Artikel 20: Diplomatieke en consulaire missies van de lidstaten

    • Verdrag betreffende de Europese Unie (geconsolideerde versie 2004)
    • Titel V - Bepalingen betreffende een gemeenschappelijk buitenlands en veiligheidsbeleid
19
Artikel 20
21

De diplomatieke en consulaire missies van de lidstaten en de delegaties van de Commissie in derde landen en op internationale conferenties, alsmede hun vertegenwoordigingen bij internationale organisaties voeren onderling overleg om te verzekeren dat de door de Raad vastgestelde gemeenschappelijke standpunten en gemeenschappelijke optredens in acht worden genomen en ten uitvoer worden uitgelegd.
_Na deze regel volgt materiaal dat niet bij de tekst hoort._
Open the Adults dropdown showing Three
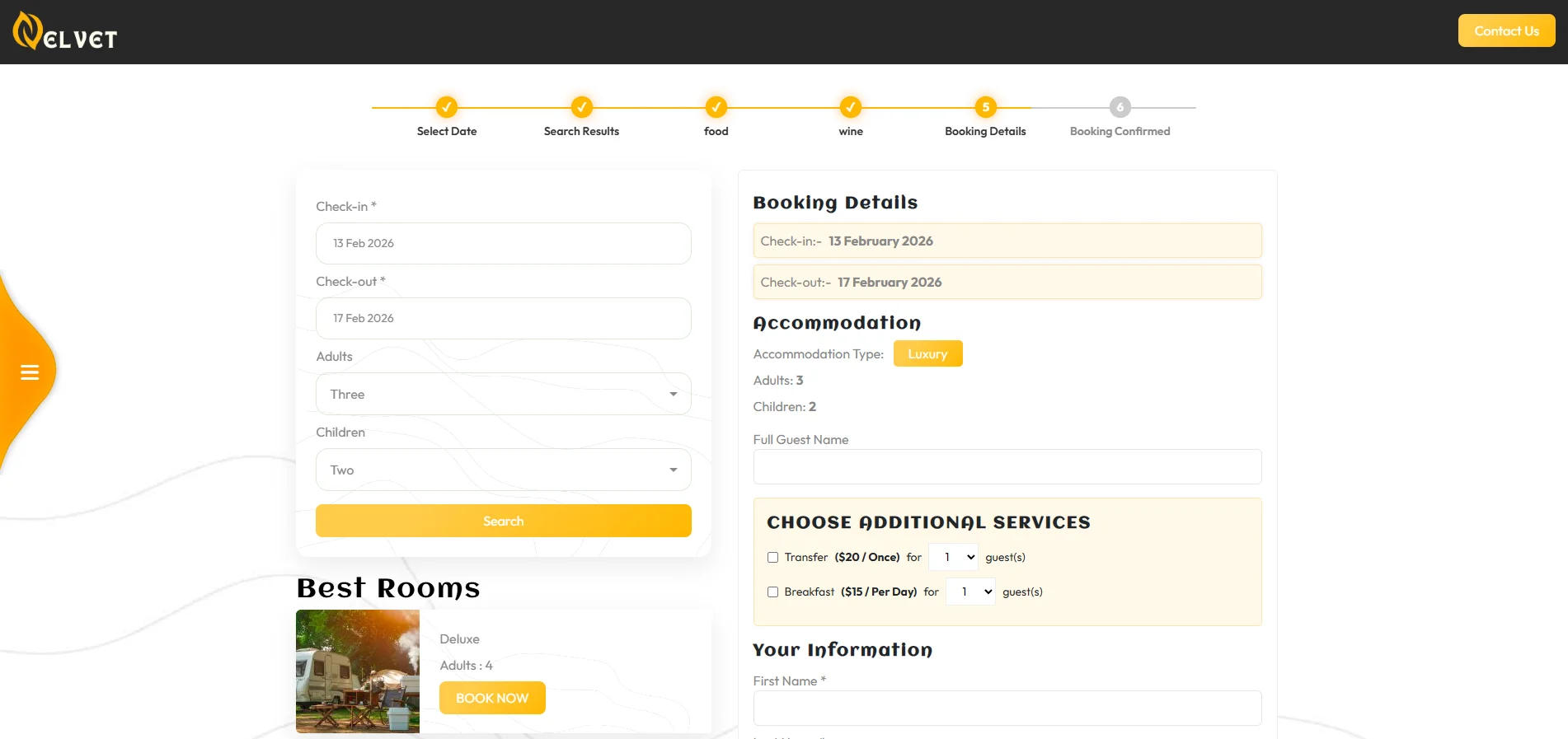This screenshot has height=739, width=1568. click(x=503, y=395)
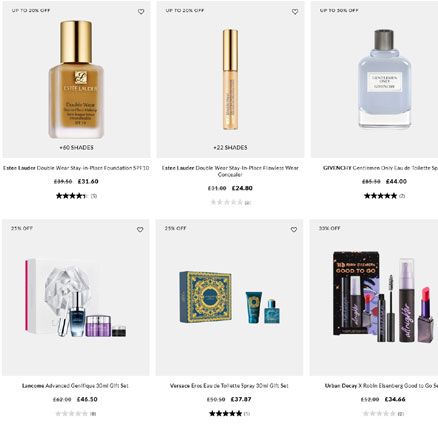Click the wishlist heart on Estee Lauder Concealer
Image resolution: width=438 pixels, height=430 pixels.
coord(295,12)
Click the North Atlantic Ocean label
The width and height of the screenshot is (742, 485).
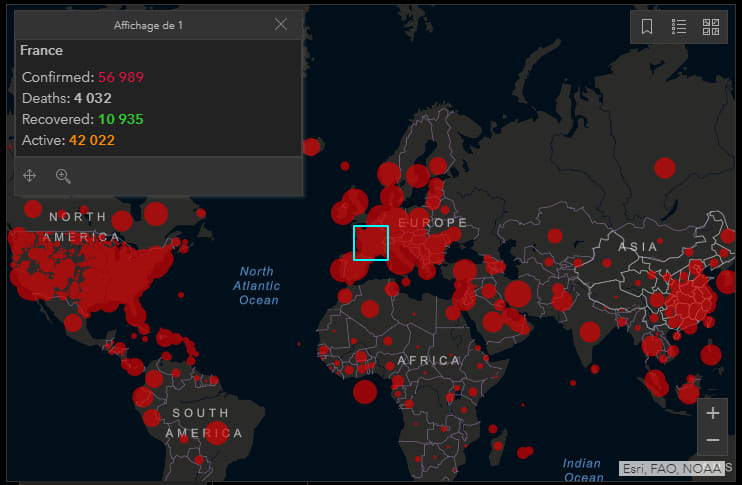pyautogui.click(x=256, y=286)
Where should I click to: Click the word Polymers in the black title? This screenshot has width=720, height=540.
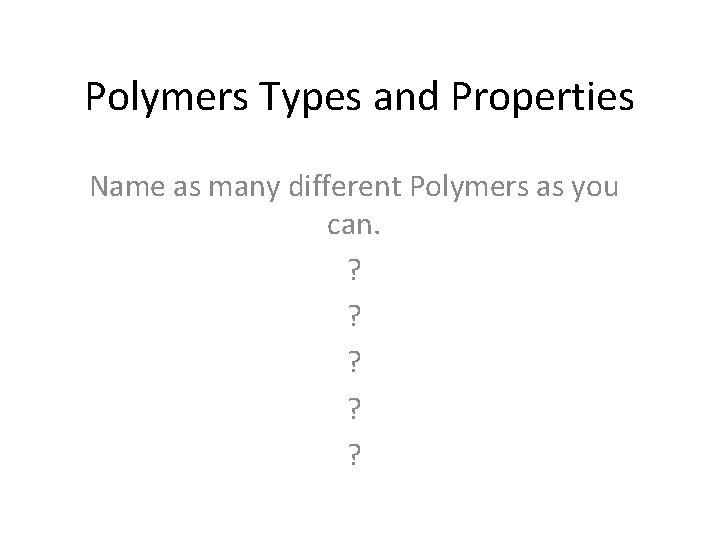pyautogui.click(x=167, y=97)
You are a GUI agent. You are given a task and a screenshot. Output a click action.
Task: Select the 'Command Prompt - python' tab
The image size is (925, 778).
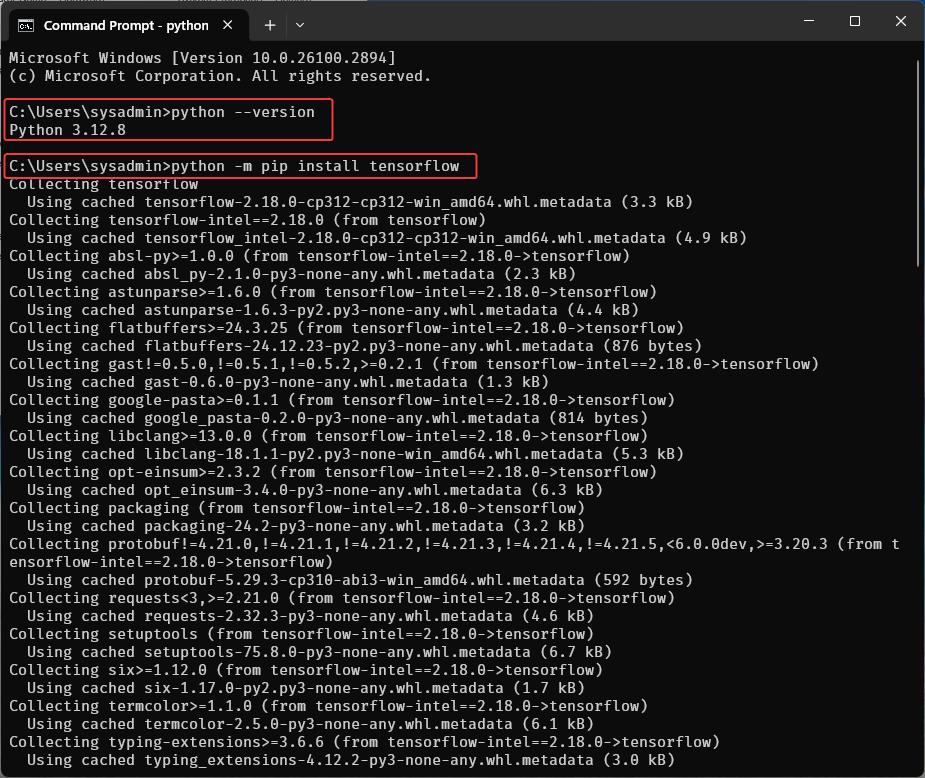[x=125, y=25]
Zij intensiveren hun samenwerking door inlichtingen uit te wisselen, gezamenlijk evaluaties te verrichten en bij te dragen tot de tenuitvoerlegging van het bepaalde in artikel 20 van het Verdrag tot oprichting van de Europese Gemeenschap1.


  • 1. 
    Iedere burger van de Unie geniet op het grondgebied van derde landen waar de lidstaat waarvan hij onderdaan is, niet vertegenwoordigd is, de bescherming van de diplomatieke en consulaire instanties van iedere andere lidstaat, onder dezelfde voorwaarden als de onderdanen van die lidstaat. De lidstaten stellen onderling de nodige regels vast en beginnen de internationale onderhandelingen die met het oog op deze bescherming vereist zijn.